Woraus bestand das erste Gebiss?
Der Zahnarzt John Grennwood fertigte 1795 aus einem Flusspferdzahn für den damaligen US Präsidenten George Washington den ersten Zahnersatz.
Das Problem Zahnschmerz beschäftigte die Menschheit natürlich schon viel früher. Die heilige Apollonia wurde zur Schutzpatronin der Zahnheilkunde. Sie starb 249 n.Chr. im Zuge der Christenverfolgung den Märtyrertod, nachdem man ihr zuvor sämtliche Zähne gezogen hatte. Eine solche Schutzpatronin war damals mehr als notwendig, wenn man sich vor Augen hält, wer damals Zahnschmerzen "behandeln" durfte: Barbiere, Quacksalber, Gliedereinrenker, Hufschmiede, alte Dorfweiber und sonstige Scharlatane.
Die Befreiung von Zahnschmerzen wurde in der damaligen Zeit durch Zähneziehen, genau betrachtet mit Abbrechen der Zahnkrone, behandelt. Da es weder Betäubungsmittel noch Zahnbohrer gab, waren die Schmerzen fast immer stärker als der eigentliche Zahnschmerz. Die Hilfsmittel bestanden aus Zangen, Klemmen oder ähnlichen Folterwerkzeugen.
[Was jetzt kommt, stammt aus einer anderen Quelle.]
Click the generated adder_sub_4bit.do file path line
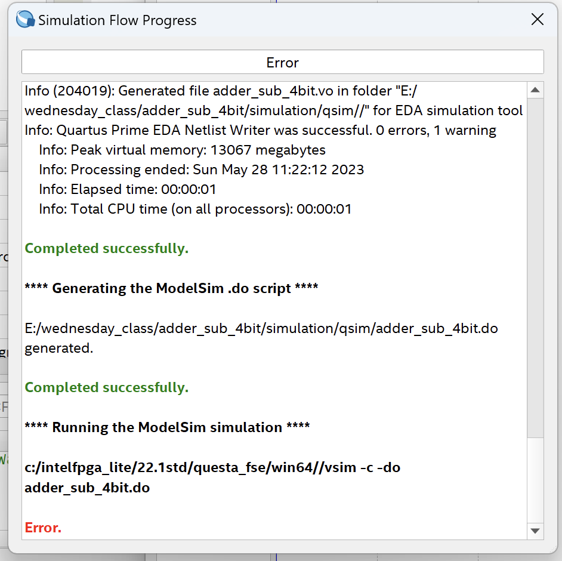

Erst im 19. Jahrhundert wurden die ersten Zahnärzte am Dental College in Maryland ausgebildet. Hier kamen dann die ersten Narkosemittel wie z.B. Äther, Lachgas und Chloroform zum Einsatz. 1871 wurde die erste Bohrmaschine mit Fußtretantrieb benutzt.
Anfang des 19. Jahrhunderts stellte man die ersten Zahnprothesen her. Die Materialien wie Elfenbein, Holz und Metall wurden damals von Drechslern oder Elfenbeinschnitzern bearbeitet. Sie waren die ersten "Zahntechniker" ihrer Zeit. Ende des 19. Jahrhunderts gab es dann auch die ersten Röntgenaufnahmen von einem Zahn.
Heute dient der Besuch beim Zahnarzt oft nur als Vorsorgemaßnahme oder aber der Schönheit der Zähne. Zahnmedizin gestern und heute - dazwischen liegen Welten und einige Jahrtausende. Dank der modernen medizinischen und technischen Möglichkeiten ist der Zahnarztbesuch heute kein Problem mehr.